Figure 6. Persistent DNA damage–induced NLRP12 maintains the function of HSCs from patients with FA and aged donors.

(A) Increased NLRP12 expression in HSPCs from patients with FA or aged donors under DNA damage. Real-time qPCR mRNA measurement of NLRP12 in BM CD34⁺ cells from healthy donors (Normal) and patients with FA (upper) or young and aged donors (lower) after 16-hour culture in the presence or absence of MMC (10 nM). Samples were normalized to the level of GAPDH mRNA. Results are shown as means ± SD of 3 independent experiments (n = 6–9 per group). (B) Schematic presentation of experimental design. (C and D) Persistent DNA damage–induced NLRP12 maintains the function of HSCs from patients with FA or aged donors. BM CD34⁺ cells from the indicated donors or patients were transduced with scramble shRNA or shRNA targeting NLRP12. Two thousand sorted GFP⁺ cells were transplanted into sublethally irradiated NSGS recipients followed by MMC injection at 2 weeks posttransplant.

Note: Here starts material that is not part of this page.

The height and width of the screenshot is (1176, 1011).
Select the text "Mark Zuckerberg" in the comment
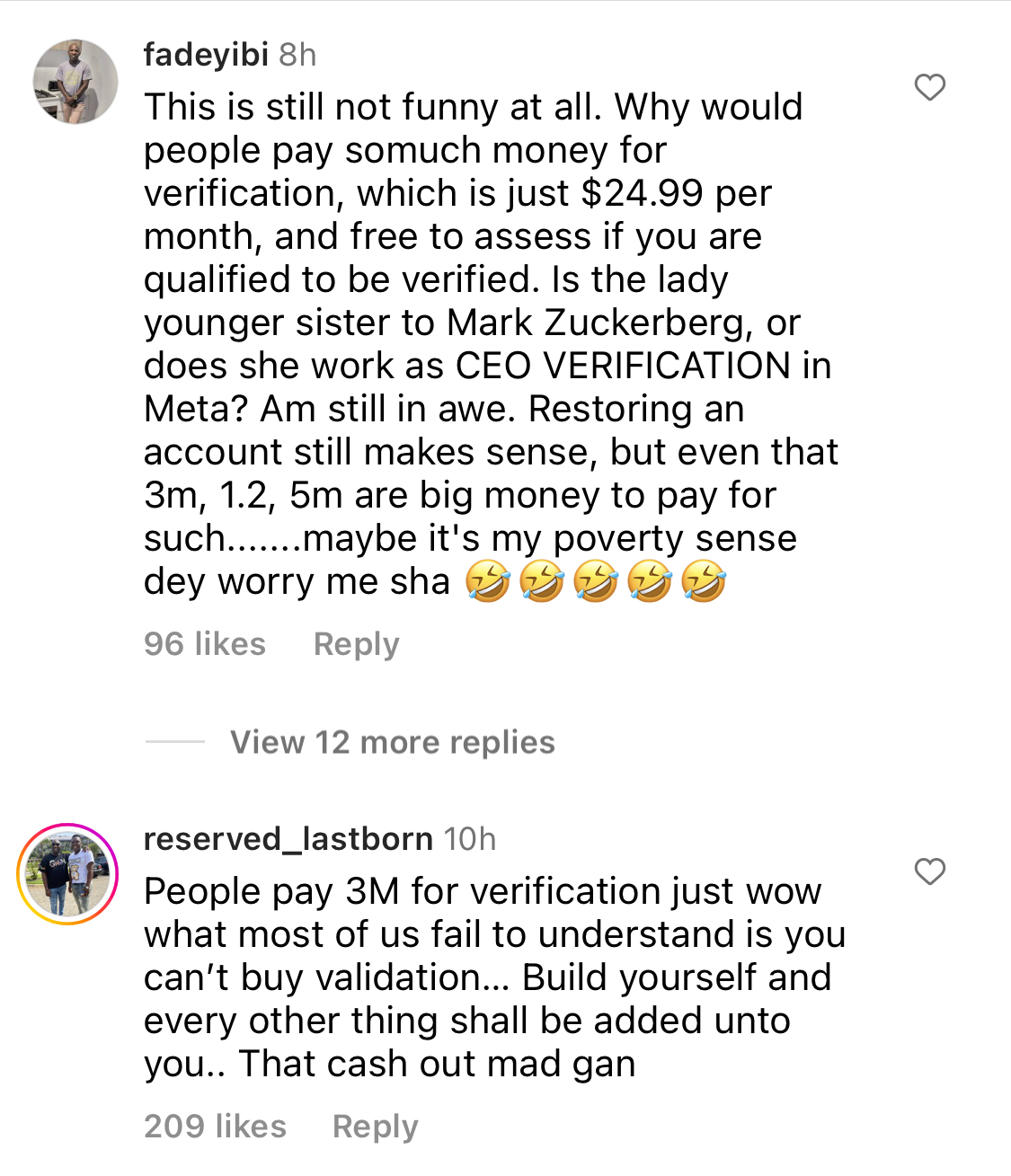point(600,323)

Human engraftment was analyzed 16 weeks after transplant by flow cytometry using anti-human CD45 antibody. Results are shown as means ± SD of 3 independent experiments (n = 9 per group). *P < 0.05; **P < 0.01; ***P < 0.001. Paired or unpaired 2-tailed Student’s t test was used for 2-group comparison and 1-way ANOVA for comparison of more than 2 groups.